— START —
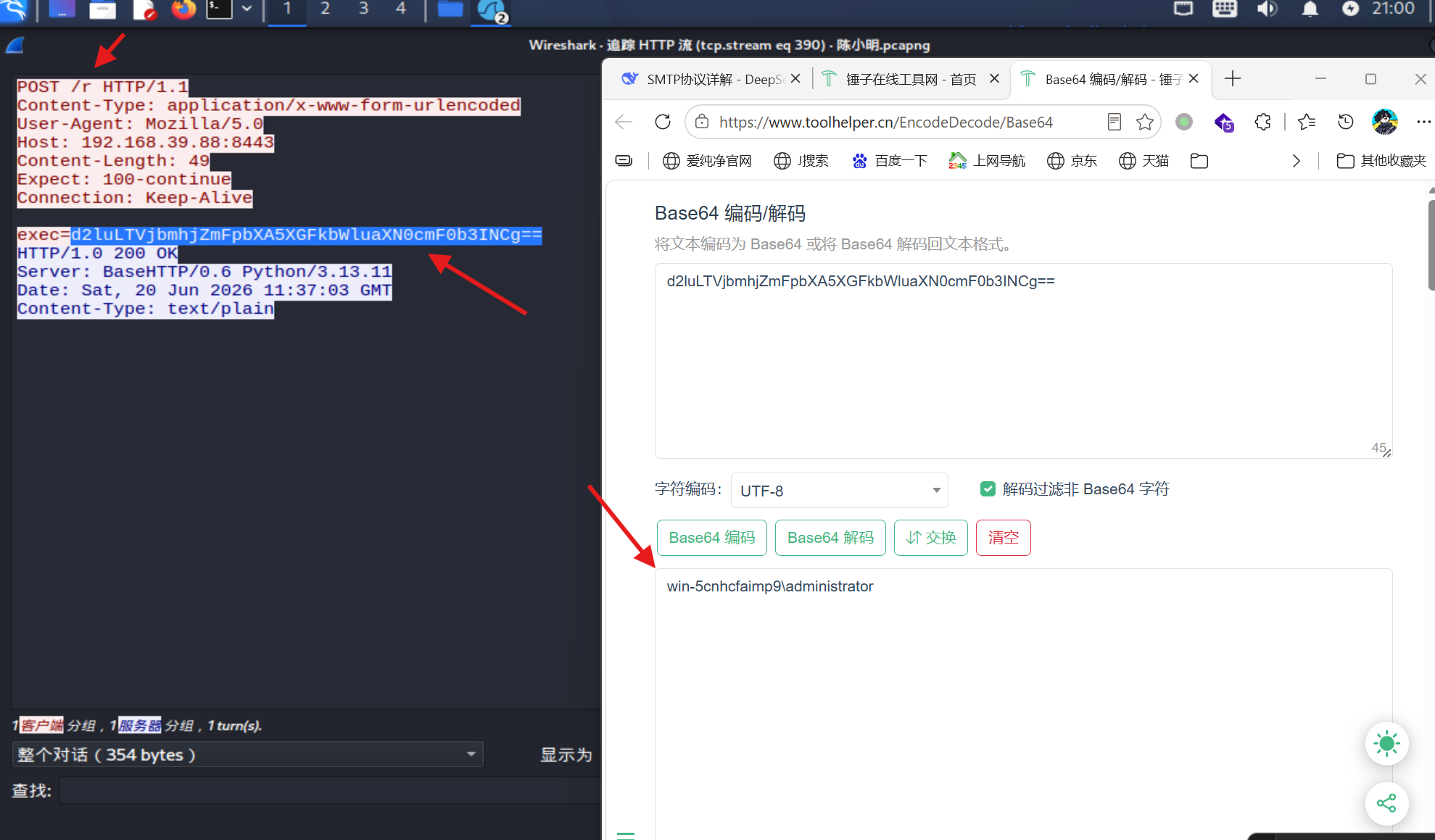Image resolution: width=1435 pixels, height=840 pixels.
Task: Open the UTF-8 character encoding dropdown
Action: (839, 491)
— END —
— START —
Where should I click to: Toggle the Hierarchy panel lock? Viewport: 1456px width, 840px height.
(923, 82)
— END —
• Job:
Rename "dropdown" to "menu" in the data from the line with "Image resolution: width=1435" up to and including the line with "Action: (839, 491)", changing nothing else and leaving the pictures out of your answer.

• Solution to this problem:
Image resolution: width=1435 pixels, height=840 pixels.
Task: Open the UTF-8 character encoding menu
Action: (839, 491)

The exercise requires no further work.